From 7ff0850e249c98fe024261b519c7be4c80c297b4 Mon Sep 17 00:00:00 2001
From: =?UTF-8?q?Ville=20Pietil=C3=A4?= <>
Date: Fri, 11 Jul 2025 08:43:01 +0000
Subject: [PATCH] Remove oversubscription.

---
 .../impl/device_grouped_conv_bwd_weight_xdl_cshuffle_v3.hpp   | 4 +---
 1 file changed, 1 insertion(+), 3 deletions(-)
diff --git a/include/ck/tensor_operation/gpu/device/impl/device_grouped_conv_bwd_weight_xdl_cshuffle_v3.hpp b/include/ck/tensor_operation/gpu/device/impl/device_grouped_conv_bwd_weight_xdl_cshuffle_v3.hpp
index f1c8c349f0..02d7e8df52 100644
--- a/include/ck/tensor_operation/gpu/device/impl/device_grouped_conv_bwd_weight_xdl_cshuffle_v3.hpp
+++ b/include/ck/tensor_operation/gpu/device/impl/device_grouped_conv_bwd_weight_xdl_cshuffle_v3.hpp
@@ -528,9 +528,7 @@ struct DeviceGroupedConvBwdWeight_Xdl_CShuffleV3
                     get_bwd_weight_gemm_sizes<NDimSpatial>(a_g_n_k_wos_lengths, e_g_k_c_xs_lengths);
                 const auto k_grid_size = k_dim_size_ / K0PerBlock;
 
-                // For V3 pipeline, it is beneficial to oversubscribe and consider the total grid size to be only 
-                // the grid of the GEMM output tiles.
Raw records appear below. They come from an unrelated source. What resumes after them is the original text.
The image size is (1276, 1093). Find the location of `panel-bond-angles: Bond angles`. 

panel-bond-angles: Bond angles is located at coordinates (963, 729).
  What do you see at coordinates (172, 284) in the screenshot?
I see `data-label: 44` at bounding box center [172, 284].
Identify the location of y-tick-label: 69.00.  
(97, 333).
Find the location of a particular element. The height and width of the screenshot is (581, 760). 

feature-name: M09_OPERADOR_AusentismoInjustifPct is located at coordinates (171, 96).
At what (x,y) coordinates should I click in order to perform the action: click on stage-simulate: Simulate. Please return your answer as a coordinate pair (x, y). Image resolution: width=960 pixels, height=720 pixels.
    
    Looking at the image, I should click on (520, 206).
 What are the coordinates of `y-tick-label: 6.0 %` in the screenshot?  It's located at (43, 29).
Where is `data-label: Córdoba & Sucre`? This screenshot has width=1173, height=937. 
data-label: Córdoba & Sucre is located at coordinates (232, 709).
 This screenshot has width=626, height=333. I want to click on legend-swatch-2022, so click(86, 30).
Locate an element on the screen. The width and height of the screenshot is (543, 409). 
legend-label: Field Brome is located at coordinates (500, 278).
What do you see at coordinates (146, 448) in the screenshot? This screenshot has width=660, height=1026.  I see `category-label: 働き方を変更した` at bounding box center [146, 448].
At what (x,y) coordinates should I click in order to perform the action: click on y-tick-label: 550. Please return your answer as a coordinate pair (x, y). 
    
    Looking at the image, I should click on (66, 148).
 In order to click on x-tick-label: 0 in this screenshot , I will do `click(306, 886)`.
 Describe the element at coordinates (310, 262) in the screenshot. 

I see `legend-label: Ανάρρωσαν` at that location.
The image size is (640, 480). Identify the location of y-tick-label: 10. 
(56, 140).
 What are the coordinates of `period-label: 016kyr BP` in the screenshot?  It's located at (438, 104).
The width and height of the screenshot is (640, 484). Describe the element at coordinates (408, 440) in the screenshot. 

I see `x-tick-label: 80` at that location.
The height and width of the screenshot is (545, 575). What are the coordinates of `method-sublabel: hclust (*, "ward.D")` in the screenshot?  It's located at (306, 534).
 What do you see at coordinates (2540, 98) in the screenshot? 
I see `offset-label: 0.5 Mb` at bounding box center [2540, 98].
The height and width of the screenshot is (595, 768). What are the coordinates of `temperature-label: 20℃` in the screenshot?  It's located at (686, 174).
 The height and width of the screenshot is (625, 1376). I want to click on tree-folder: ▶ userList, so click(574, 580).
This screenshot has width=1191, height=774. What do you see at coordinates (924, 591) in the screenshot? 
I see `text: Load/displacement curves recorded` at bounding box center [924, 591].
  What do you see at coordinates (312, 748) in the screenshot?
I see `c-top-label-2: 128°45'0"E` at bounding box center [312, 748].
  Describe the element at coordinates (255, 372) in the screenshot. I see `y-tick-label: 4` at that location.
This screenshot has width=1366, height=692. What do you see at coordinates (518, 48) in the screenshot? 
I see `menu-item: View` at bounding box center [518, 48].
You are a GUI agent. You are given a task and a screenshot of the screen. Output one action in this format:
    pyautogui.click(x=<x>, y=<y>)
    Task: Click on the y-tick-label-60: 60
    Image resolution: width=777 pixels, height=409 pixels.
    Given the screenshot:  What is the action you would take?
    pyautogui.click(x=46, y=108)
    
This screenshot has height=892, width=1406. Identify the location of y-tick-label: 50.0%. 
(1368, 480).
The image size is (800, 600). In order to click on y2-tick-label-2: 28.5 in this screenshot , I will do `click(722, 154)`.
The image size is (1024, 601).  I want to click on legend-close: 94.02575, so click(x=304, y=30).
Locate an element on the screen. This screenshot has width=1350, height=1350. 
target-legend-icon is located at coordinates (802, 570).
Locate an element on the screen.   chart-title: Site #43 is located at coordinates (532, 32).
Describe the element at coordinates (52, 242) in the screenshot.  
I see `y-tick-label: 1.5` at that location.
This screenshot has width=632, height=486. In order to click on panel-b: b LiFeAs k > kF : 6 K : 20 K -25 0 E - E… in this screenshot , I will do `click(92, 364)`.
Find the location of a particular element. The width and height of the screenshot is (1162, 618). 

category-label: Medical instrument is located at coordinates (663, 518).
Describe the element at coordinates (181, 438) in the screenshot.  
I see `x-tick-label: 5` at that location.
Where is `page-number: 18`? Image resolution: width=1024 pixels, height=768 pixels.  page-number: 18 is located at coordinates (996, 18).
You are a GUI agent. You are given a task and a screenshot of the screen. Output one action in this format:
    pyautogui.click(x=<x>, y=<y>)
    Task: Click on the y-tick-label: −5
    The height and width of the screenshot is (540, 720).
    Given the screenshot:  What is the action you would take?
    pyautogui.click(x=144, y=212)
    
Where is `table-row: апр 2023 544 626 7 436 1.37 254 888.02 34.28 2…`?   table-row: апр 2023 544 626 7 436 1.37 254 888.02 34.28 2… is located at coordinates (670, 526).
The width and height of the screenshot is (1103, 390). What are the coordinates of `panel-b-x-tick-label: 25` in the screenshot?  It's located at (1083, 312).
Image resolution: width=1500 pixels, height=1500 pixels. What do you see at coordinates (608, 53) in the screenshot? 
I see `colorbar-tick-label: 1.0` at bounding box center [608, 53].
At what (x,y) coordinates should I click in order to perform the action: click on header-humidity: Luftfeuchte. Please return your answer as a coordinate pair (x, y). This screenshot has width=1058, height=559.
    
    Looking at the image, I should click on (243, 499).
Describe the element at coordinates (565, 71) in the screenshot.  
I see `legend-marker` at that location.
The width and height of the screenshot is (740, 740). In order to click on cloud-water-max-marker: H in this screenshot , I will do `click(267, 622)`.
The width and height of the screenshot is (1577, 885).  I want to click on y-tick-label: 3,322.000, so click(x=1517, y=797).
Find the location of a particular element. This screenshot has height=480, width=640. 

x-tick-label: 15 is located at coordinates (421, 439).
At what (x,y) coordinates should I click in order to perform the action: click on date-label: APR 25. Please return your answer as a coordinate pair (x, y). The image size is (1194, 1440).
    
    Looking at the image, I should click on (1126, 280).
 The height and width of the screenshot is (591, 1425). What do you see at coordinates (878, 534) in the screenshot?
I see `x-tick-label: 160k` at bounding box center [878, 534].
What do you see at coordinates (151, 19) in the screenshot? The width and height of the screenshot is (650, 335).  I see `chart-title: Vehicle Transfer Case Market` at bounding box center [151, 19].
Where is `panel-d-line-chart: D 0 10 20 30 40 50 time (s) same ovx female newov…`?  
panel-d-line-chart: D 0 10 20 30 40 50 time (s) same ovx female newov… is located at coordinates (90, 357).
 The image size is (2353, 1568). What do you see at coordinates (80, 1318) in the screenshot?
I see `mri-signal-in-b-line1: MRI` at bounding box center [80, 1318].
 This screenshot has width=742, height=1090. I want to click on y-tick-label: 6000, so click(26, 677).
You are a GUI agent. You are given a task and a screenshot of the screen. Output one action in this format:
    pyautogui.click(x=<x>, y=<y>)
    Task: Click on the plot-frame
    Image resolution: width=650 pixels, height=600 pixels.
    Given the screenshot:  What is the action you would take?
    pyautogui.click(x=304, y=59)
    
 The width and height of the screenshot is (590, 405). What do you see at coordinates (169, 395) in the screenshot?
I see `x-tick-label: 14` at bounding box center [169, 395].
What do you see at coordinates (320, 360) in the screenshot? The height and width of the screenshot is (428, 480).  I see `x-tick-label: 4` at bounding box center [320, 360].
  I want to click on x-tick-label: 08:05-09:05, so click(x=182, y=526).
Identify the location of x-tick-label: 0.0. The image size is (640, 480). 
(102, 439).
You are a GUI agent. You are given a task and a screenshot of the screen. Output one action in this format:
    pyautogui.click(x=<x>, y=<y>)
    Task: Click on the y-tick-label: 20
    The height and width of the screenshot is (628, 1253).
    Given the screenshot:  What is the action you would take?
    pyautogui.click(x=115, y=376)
-                const auto total_grid_size = grid_size_mn;
+                const auto total_grid_size = grid_size_mn * Conv_G_;
                 k_batch_ = split_k_parameters.strategy_== SplitKStrategy::BestOccupancy
                     ? get_best_occupancy_k_batch_value(max_occupancy.value_, total_grid_size)
                     : get_optimized_k_batch_value(max_occupancy.value_, grid_size_mn, k_grid_size);